In complex clinical settings, individual-, facility-, and systems-level barriers to TBIC measures (eg, the use of PPE as well as environmental and administrative interventions) reduce HCW adherence (Table 1), thereby increasing their risk of repeated exposure, infection, and active tuberculosis disease. The lack of attention and resources for TBIC are consistent barriers across multiple studies in different settings. The repeated reports of deficient TBIC across clinical settings, countries, and years, demonstrates that a comprehensive, multicomponent TBIC program is required to address these issues. The study and application of human factor analysis in healthcare to improve patient and HCW safety is urgently needed.
MONITORING AND EVALUATION
Whereas the DOTS strategy has had comprehensive monitoring and reporting embedded within the program since its inception, reporting for MDR tuberculosis has been more ad hoc. It is only since 2013 that the WHO has produced reports on the numbers of cases diagnosed, treatment initiation, and treatment outcomes. Given that case detection and treatment initiation are key to reducing transmission, monitoring progress in this area is fundamental [29]. Unfortunately, many national programs only report on patients receiving treatment, and not the large proportion who are diagnosed but do not receive treatment [2].
Given that tuberculosis and, specifically, MDR tuberculosis among HCWs are important indicators of efforts to reduce community transmission through early detection and treatment initiation, along with efforts to reduce nosocomial transmission through TBIC, monitoring disease among HCWs should be a priority. Clearly addressing issues of confidentiality, stigma, and income protection for HCWs would be important to moving this priority forward.
Monitoring and evaluation of TBIC measures requires collaboration and information sharing among different stakeholders (eg, programs related to tuberculosis, HIV, hospital management, occupational health, quality control and assurance, and infection control). Existing opportunities should be continuously explored to synergize efforts and improve efficiency.
CONCLUSIONS
Reducing transmission of DR tuberculosis will require concerted efforts to improve case detection and initiate appropriate treatment rapidly. This requires a response from the whole health system, and should encompass universal implementation of specific TBIC measures in healthcare facilities. These 2 spheres of activity are intricately linked, and should be seen as part of a single response. A massive scale-up of rapid diagnosis and treatment is necessary to control the MDR tuberculosis epidemic. This will not be possible without intense efforts toward the implementation of decentralized, ambulatory models of care. Increasing political will and resources need to be accompanied by a paradigm shift. Instead of focusing on diagnosed cases, recognition that transmission is driven largely by undiagnosed, untreated cases, both in the community and in healthcare settings, is necessary.
Notes
Supplement sponsorship. This article appears as part of the supplement “Healthcare Workers and Tuberculosis Prevention,” sponsored by Aeras.

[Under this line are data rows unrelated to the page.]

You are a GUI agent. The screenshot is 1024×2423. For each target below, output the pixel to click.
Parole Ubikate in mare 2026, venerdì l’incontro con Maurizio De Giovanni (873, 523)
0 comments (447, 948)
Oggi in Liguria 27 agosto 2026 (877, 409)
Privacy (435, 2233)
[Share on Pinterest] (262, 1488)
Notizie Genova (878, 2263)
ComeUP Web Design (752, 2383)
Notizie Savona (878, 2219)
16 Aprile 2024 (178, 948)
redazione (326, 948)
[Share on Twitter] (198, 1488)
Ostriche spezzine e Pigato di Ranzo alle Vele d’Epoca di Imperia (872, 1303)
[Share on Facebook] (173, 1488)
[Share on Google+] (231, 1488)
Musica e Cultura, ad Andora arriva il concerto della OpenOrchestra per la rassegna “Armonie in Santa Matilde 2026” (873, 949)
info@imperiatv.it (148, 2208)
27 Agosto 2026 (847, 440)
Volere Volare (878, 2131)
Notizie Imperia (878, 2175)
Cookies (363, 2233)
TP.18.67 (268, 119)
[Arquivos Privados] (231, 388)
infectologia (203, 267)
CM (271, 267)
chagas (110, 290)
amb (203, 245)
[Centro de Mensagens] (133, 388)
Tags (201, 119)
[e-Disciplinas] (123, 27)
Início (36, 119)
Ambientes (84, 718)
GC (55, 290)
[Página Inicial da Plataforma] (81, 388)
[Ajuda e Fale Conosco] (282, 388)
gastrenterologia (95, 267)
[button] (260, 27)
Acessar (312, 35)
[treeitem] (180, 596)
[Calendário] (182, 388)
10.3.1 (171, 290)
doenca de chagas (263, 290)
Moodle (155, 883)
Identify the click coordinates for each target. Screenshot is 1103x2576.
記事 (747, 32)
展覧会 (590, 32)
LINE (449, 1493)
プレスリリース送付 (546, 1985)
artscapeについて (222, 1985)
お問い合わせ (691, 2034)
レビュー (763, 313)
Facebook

Potential conflicts of interest. H. C. is employed by the Wellcome Trust and the University of Cape Town, and has received grants or has grants pending from the Bill & Melinda Gates Foundation and the UK Medical Research Council. All other authors report no potential conflicts. All authors have submitted the ICMJE Form for Disclosure of Potential Conflicts of Interest. Conflicts that the editors consider relevant to the content of the manuscript have been disclosed.